Calculating Particle Distance from Density and Number

[TFM]

[SOLVED] Desnity and Distibution

Homework Statement

I need to calculate the distance between particles. I know the density, and I know how many particles there are, but I am not sure how to calculate the distance between them.

Homework Equations

Not Sure

The Attempt at a Solution

Any advice would be greatly appreciated,

TFM

 

[Hootenanny]

Hi TFM,

Could you please post the full question verbatim, as it is in your textbook/homework sheet.

 

[TFM]

Assume that the sun is made of pure Hydrogen, and take the Hydrogen mass ass being 1.67x10^-27 kg. If the mean mass density of the sun is 1400 kg/m^3, what is the mean number density.

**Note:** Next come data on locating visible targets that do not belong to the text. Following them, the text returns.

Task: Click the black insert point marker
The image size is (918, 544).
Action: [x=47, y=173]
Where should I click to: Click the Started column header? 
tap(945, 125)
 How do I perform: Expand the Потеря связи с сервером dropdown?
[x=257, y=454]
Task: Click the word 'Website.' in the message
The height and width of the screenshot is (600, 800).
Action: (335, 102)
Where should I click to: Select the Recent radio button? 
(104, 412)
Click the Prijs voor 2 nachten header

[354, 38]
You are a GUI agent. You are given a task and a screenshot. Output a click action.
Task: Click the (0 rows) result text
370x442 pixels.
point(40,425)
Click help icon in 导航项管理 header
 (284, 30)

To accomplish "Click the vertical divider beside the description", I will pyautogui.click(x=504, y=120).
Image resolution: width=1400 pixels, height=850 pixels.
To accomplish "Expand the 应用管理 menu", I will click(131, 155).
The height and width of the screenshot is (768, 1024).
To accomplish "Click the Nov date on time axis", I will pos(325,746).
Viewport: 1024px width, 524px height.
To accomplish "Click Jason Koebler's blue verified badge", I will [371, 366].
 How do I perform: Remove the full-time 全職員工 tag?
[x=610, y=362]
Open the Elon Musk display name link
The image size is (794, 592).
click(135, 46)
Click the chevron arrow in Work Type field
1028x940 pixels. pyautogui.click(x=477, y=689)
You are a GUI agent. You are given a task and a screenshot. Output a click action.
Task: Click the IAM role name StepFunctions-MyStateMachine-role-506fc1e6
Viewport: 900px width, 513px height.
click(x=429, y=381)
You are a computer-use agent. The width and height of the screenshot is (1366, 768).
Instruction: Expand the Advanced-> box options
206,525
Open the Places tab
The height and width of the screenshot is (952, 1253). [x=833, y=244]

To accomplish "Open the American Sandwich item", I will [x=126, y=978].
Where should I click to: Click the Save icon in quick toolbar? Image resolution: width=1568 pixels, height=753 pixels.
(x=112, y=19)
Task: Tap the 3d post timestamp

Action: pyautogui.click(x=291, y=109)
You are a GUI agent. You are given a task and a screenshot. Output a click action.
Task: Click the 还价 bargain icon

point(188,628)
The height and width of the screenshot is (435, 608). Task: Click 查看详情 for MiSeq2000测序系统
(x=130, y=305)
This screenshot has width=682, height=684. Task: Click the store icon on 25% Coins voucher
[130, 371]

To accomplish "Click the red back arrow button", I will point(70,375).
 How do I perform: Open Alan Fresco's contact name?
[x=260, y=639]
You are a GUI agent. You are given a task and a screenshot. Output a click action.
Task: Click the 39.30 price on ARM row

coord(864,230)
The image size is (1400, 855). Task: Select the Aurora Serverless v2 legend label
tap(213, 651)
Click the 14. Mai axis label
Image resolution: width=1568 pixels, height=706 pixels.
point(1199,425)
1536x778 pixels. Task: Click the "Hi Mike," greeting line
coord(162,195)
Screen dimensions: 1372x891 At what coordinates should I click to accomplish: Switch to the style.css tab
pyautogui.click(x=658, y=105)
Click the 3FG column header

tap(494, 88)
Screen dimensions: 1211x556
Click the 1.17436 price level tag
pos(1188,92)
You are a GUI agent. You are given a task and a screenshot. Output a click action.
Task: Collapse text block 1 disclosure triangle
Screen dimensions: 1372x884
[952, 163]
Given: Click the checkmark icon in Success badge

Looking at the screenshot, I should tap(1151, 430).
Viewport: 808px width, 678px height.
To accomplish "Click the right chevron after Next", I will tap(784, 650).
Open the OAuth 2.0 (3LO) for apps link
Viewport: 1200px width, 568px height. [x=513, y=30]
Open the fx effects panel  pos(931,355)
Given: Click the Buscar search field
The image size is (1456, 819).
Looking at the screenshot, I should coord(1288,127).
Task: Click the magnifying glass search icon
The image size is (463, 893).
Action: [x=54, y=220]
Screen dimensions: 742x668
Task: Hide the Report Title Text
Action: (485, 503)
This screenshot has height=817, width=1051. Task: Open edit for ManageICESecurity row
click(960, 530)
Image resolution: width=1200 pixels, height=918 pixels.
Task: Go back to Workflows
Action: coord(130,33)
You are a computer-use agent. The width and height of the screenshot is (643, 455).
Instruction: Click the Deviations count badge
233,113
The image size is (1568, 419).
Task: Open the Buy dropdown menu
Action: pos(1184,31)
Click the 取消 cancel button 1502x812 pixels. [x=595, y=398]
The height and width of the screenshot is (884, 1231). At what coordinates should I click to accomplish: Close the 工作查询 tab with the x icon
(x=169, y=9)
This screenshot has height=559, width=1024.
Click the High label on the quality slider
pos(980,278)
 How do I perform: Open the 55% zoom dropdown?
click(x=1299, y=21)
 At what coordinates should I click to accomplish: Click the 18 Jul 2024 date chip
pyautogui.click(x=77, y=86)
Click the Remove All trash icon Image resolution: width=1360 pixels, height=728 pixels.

I have calculated this to be 8.4 x 10^29 atoms per cubic meter

hence estimate the typical inter-particle distance

TFM

 

[Hootenanny]

So you know that in one meter there is 8.4 x 10^29 hydrogen atoms. So what volume does each atom occupy? Next, assume that each hydrogen atom is a particle at the centre of a sphere.

 

[TFM]

Each Hydrogen Atom will occupy a volume of $$\frac{1}{8.4X10^{29}}$$ which is $$1.19 x 10^{-30}$$ metres cubed

TFM

 

[Hootenanny]

Each Hydrogen Atom will occupy a volume of $$\frac{1}{8.4X10^{29}}$$ which is $$1.19 x 10^{-30}$$ metres cubed

TFM

Correct, so what is the radius of the sphere with such a volume?

 

[TFM]

Volume of a sphere: $$Vol = \frac{4}{3}\pi r^{3}$$

So $$1.19x10^{-30} = \frac{4}{3} \pi r^{3}$$

so the radius is $$r = \sqrt[3]{\frac{3*Vol}{4* \pi }}$$

Giving the radius: $$\sqrt[3]{2.84*10^{-31}}$$ = 6.57*10^-11 metres Cubed

TFM

 

[Hootenanny]

Volume of a sphere: $$Vol = \frac{4}{3}\pi r^{3}$$

So $$1.19x10^{-30} = \frac{4}{3} \pi r^{3}$$

so the radius is $$r = \sqrt[3]{\frac{3*Vol}{4* \pi }}$$

Giving the radius: $$\sqrt[3]{2.84*10^{-31}}$$ = 6.57*10^-11 metres Cubed

TFM

Spot on, but watch your units

 

[TFM]

Do I now just have to take away the radius of a Hydrogen Atom?

TFM

 

[Hootenanny]

Do I now just have to take away the radius of a Hydrogen Atom?

TFM

Personally, I would have left the answer as it is since once you get down to such small distances the concept of classical radii doesn't really apply. However, you could put both answers to be safe, it depends very much on what your tutor wants.

 

[TFM]

Well, the question then asks you to compareit to the radius of a Hydrogen Atom and a Hydrogen Nuclei.

TFM

 

[Hootenanny]

Well, the question then asks you to compareit to the radius of a Hydrogen Atom and a Hydrogen Nuclei.

TFM

Then I definitely would subtract the hydrogen radius from your answer.

 

[TFM]

Thanks foy all your assistance, Hootenanny

TFM

 

[Hootenanny]

Thanks foy all your assistance, Hootenanny

TFM

It was a pleasure TFM

 

[kamerling]

Is the typical distance between 2 atoms not twice the radius of this sphere? First from one atom to where the spheres meet, then to the other atom.

 

[Hootenanny]

Is the typical distance between 2 atoms not twice the radius of this sphere? First from one atom to where the spheres meet, then to the other atom.

Indeed it is, I assumed that TFM would have realized that.